Announcing the deal this August, HP said the acquisition will help it “disrupt the $55 billion A3 copier market and build on its printing strategy”.
The deal is expected to close by the end of the year. After the close, Apogee will operate as an independent subsidiary, HP said.
Apogee – Europe’s largest print provider – has itself snapped up four companies in a venture capital-fuelled growth drive since 2016.
HP Apogee Acquisition Just the Start?
HP’s Enrique Lores, President, Imaging & Printing said in a conference call [pdf transcript] on October 3 that the Apogee acquisition is an attempt to tap a “profit pool in small companies”, adding that the company might make more acquisitions.
“We will be selecting them based on their ability to integrate solutions based on the talent of their management team and based on the value creation opportunity that we will see.
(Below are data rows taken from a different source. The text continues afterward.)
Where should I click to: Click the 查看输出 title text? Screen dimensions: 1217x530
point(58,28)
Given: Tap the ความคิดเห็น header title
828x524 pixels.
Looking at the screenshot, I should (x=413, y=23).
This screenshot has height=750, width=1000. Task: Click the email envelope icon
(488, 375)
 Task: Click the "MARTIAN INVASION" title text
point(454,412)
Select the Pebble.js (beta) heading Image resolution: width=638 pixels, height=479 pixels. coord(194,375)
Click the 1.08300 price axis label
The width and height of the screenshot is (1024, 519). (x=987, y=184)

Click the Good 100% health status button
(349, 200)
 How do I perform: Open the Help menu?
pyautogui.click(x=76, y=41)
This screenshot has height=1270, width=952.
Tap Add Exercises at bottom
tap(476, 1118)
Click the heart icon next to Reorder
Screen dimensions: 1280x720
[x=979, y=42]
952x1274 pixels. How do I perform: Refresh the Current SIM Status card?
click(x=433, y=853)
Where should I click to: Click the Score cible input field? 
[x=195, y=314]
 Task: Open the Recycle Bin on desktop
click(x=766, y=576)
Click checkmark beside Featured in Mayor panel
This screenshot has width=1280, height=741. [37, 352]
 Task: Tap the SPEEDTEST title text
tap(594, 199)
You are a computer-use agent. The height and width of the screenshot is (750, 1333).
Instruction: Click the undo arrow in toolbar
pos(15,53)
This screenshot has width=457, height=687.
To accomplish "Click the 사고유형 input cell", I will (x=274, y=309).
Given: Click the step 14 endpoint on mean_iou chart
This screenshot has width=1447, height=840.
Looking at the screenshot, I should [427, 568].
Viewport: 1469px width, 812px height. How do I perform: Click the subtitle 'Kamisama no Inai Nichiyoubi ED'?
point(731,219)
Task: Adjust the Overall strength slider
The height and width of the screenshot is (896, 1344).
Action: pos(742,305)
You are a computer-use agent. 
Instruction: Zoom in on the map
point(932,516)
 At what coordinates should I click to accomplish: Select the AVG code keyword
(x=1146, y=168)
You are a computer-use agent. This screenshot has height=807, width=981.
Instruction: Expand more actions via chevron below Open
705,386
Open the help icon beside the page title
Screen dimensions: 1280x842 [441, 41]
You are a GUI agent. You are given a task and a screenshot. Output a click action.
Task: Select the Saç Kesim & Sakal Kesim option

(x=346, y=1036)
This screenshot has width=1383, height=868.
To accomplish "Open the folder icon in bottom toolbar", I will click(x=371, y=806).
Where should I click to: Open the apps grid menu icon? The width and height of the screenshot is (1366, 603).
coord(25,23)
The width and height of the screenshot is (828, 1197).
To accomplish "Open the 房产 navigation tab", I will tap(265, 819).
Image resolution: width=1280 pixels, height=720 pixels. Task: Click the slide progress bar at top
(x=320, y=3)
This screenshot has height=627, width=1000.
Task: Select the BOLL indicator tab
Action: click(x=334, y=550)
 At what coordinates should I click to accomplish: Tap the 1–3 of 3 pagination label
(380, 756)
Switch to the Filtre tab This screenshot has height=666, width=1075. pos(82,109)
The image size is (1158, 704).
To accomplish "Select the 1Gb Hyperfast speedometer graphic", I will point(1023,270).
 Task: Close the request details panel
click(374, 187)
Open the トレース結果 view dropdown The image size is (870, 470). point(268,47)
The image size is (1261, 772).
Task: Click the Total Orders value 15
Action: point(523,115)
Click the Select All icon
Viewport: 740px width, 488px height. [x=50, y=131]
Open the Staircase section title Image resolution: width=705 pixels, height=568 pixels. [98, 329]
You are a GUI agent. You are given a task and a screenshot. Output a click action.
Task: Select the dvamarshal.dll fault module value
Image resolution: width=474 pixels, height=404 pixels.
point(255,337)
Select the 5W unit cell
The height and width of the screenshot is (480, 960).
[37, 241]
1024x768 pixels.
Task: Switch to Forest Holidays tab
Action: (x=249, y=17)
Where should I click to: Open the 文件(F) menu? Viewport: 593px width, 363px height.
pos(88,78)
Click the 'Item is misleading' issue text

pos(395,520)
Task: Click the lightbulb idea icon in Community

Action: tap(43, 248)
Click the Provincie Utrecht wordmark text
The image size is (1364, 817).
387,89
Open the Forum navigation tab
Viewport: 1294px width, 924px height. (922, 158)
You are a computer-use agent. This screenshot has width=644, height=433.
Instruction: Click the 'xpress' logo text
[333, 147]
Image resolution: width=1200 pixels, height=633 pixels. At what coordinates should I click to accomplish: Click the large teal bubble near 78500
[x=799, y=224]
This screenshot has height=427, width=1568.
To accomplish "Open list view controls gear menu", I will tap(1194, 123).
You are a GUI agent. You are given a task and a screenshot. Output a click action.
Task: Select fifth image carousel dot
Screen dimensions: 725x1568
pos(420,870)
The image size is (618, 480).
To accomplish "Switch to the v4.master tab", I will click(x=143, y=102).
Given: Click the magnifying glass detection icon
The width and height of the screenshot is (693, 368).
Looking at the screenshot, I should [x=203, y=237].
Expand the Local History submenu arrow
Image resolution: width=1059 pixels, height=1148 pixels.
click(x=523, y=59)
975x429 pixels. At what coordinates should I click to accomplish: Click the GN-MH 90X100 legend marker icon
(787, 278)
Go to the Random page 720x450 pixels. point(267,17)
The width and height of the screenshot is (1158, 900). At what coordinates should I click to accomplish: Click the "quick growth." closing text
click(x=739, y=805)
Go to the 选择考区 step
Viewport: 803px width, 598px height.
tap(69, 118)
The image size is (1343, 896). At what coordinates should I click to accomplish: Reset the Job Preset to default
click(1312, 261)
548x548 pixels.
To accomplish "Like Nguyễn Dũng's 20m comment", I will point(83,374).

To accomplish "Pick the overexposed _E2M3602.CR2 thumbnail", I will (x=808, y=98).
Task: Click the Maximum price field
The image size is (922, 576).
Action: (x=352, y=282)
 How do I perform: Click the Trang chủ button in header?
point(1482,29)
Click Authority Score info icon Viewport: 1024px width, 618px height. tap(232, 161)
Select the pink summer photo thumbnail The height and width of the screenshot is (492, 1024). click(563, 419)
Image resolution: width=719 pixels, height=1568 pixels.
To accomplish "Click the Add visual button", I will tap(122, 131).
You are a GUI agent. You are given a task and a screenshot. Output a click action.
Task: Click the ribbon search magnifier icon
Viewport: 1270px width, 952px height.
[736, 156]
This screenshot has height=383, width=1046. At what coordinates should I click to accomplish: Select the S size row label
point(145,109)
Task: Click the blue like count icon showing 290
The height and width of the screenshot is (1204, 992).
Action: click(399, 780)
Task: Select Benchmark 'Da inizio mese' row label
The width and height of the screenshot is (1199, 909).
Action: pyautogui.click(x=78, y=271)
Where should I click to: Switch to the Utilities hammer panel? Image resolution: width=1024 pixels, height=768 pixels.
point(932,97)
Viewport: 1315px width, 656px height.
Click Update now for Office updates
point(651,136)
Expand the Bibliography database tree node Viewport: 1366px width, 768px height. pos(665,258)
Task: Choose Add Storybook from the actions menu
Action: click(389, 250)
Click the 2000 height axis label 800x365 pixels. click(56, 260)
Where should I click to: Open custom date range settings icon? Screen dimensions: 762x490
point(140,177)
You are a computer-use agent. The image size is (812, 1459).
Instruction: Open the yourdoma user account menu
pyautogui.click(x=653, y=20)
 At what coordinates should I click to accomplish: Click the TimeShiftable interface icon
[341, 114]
The acquisition of the Apogee and we announced the intent of doing that in August is our first move in this direction.”
European Commission: No Competition Issues
The European Commission said that it found the overlap of the companies’ activities on the market for the supply of regular format printers was “very limited” and that a “number of strong players” would remain in the market post-merger.
“The Commission concluded that the merged entity would not have the ability, or incentive, to shut out competing suppliers of these products as there are many alternative players at both levels.”
HP earlier this month, in a fiscal 2019 outlook, said it estimates GAAP diluted net earnings per share (“EPS”) for fiscal 2019 of $2.04 to $2.14.
It added that it expects to return approximately 75 percent of fiscal 2019 free cash flow to shareholders through dividends and share repurchases, announcing a dividend increase of 15 percent.
On the conference call on October 3, Dion Weisler, President & Chief Executive Officer, said: “We’re accelerating the shift towards Managed Print Services and contractual business models. [In the print market] we’ve had, to put it mildly, an impressive year.”
He added: “Print Supplies have not only stabilized, but the business overall has been consistently growing for the past six quarters. This team is truly reinventing and igniting a print renaissance.”
HP’s total print revenue is up 12 percent year-to-date.